La déclaration du Lancet a effectivement mis fin au débat sur les origines de COVID-19 avant qu'il ne commence. Pour Gilles Demaneuf, le suivant en marge, c'était comme si elle avait été « clouée aux portes de l'église », érigeant la théorie de l'origine naturelle en orthodoxie. « Tout le monde devait le suivre. Tout le monde était intimidé. Cela a donné le ton.

La déclaration a frappé Demaneuf comme « totalement non scientifique ». Pour lui, il semblait ne contenir aucune preuve ou information. Et il a donc décidé de commencer sa propre enquête d'une manière "correcte", sans aucune idée de ce qu'il trouverait.

Demaneuf a commencé à chercher des modèles dans les données disponibles, et il n'a pas fallu longtemps avant d'en repérer un. Les laboratoires chinois seraient hermétiques, avec des pratiques de sécurité équivalentes à celles des États-Unis et d'autres pays développés. Mais Demaneuf a rapidement découvert qu'il y avait eu quatre incidents de brèches de laboratoire liées au SRAS depuis 2004, deux se sont produits dans un laboratoire de premier plan à Pékin. En raison de la surpopulation là-bas, un virus vivant du SRAS qui avait été mal désactivé, avait été déplacé vers un réfrigérateur dans un couloir. Un étudiant diplômé l'a ensuite examiné dans la salle de microscope électronique et a déclenché une épidémie.

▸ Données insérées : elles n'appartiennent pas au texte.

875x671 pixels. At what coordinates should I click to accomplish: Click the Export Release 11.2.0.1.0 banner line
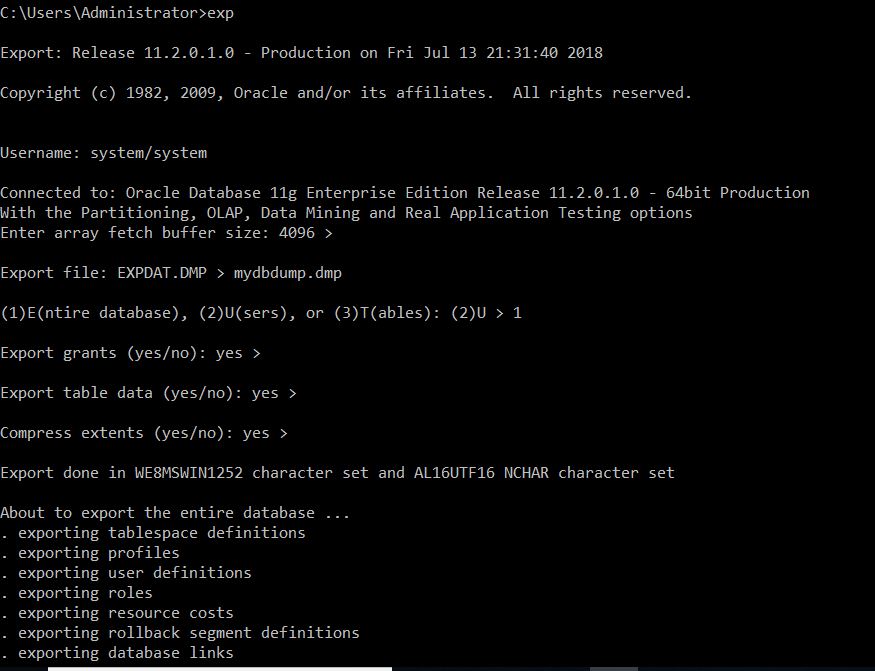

Demaneuf a publié ses découvertes dans un article Medium, intitulé « Le bon, la brute et le truand : un examen des évasions de laboratoire du SRAS ». À ce moment-là, il avait commencé à travailler avec un autre enquêteur en fauteuil, Rodolphe de Maistre. Directeur de projet de laboratoire basé à Paris qui avait auparavant étudié et travaillé en Chine, de Maistre était occupé à démystifier l'idée que l'Institut de virologie de Wuhan était un « laboratoire » du tout. En fait, le WIV abritait de nombreux laboratoires qui travaillaient sur les coronavirus. Un seul d'entre eux a le protocole de biosécurité le plus élevé : BSL-4, dans lequel les chercheurs doivent porter des combinaisons pressurisées intégrales avec oxygène indépendant. D'autres sont désignés BSL-3 et même BSL-2, à peu près aussi sûrs qu'un cabinet de dentiste américain.

Après s'être connectés en ligne, Demaneuf et de Maistre ont commencé à dresser une liste complète des laboratoires de recherche en Chine. Alors qu'ils publiaient leurs découvertes sur Twitter, ils ont rapidement été rejoints par d'autres à travers le monde. Certains étaient des scientifiques de pointe dans des instituts de recherche prestigieux. D'autres étaient des passionnés de science. Ensemble, ils ont formé un groupe appelé DRASTIC, abréviation de Decentralized Radical Autonomous Search Team Investigating COVID-19. Leur objectif déclaré était de résoudre l'énigme de l'origine du COVID-19.

Les enquêteurs du département d'État ont déclaré qu'on leur avait conseillé à plusieurs reprises de ne pas ouvrir une "boîte de Pandora".

Parfois, il semblait que les seules autres personnes à entretenir la théorie des fuites de laboratoire étaient des cinglés ou des hackers politiques espérant utiliser COVID-19 comme un gourdin contre la Chine. L'ancien conseiller politique du président Donald Trump, Steve Bannon, par exemple, s'est associé à un milliardaire chinois en exil nommé Guo Wengui pour alimenter les affirmations selon lesquelles la Chine avait développé la maladie en tant qu'arme biologique et l'avait délibérément déclenchée sur le monde. Pour preuve, ils ont fait défiler une scientifique de Hong Kong dans les médias de droite jusqu'à ce que son manque manifeste d'expertise condamne la mascarade.